Temporal analysis of acoustic emission from a plunged granular bed

TL;DR

This study investigates the temporal patterns of acoustic emissions from a granular bed during plunging, revealing power-law behaviors, SOC states, and the influence of shear strain rate on event dynamics.

Contribution

It introduces a detailed temporal analysis of AE events, demonstrating the role of shear strain rate and identifying SOC states and criticality in the system.

Findings

Power-law distribution in calm time intervals.

Identification of SOC states via natural time variance.

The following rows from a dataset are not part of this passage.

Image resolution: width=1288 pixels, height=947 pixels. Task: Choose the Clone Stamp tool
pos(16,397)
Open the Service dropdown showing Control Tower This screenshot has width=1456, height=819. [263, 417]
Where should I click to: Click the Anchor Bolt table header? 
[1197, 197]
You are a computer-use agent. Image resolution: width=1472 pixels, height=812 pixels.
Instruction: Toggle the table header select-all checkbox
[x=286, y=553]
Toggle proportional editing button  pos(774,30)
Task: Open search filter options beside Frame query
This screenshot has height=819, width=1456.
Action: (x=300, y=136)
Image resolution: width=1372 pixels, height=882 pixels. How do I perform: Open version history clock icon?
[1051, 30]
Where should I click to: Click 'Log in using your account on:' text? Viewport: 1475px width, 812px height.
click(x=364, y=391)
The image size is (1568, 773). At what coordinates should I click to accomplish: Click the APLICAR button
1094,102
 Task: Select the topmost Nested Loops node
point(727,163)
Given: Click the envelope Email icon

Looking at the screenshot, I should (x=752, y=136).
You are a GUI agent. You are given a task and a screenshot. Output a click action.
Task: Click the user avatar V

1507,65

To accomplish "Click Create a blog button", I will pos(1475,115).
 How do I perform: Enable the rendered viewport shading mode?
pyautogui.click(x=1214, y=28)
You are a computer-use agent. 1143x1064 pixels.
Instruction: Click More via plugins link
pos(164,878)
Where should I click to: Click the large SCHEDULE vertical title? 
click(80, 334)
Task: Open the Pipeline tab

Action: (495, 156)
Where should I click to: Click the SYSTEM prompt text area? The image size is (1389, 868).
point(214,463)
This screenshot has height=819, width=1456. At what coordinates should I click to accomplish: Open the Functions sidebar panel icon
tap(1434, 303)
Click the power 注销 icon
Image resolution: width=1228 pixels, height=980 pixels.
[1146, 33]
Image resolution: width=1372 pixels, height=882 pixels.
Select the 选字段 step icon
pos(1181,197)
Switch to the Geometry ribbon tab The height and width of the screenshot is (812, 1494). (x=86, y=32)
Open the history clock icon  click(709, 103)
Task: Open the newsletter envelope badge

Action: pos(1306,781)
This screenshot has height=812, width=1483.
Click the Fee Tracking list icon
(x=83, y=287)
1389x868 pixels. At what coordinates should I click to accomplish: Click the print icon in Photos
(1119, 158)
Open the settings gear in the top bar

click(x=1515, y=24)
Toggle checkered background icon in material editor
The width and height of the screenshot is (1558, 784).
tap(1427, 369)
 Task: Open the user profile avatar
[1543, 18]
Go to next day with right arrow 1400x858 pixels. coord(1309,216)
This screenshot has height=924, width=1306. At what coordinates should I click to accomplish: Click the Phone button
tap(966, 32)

Energy differences fit a q-Gaussian distribution.

Abstract

The statistical property of acoustic emission (AE) events from a plunged granular bed is analyzed by means of actual time and natural time analyses. These temporal analysis methods allow us to investigate the details of AE events that follow a power-law distribution. In the actual time analysis, the calm time distribution and the decay of the event-occurrence density after the largest event (i.e., Omori-Utsu law) are measured. Although the former always shows a power-law form, the latter does not always obey a power law. Markovianity of the event-occurrence process is also verified using a scaling law by assuming that both of them exhibit power laws. We find that the effective shear strain rate is a key parameter to classify the emergence rate of power-law nature and Markovianity in the granular AE events. For the natural time analysis, the existence of self organized critical (SOC) states is revealed by calculating the variance of natural time $\chi_k$, where $k$th natural time of N events is defined as $\chi_k=k/N$. In addition, the energy difference distribution can be fitted by a $q$-Gaussian form, which is also consistent with the criticality of the system.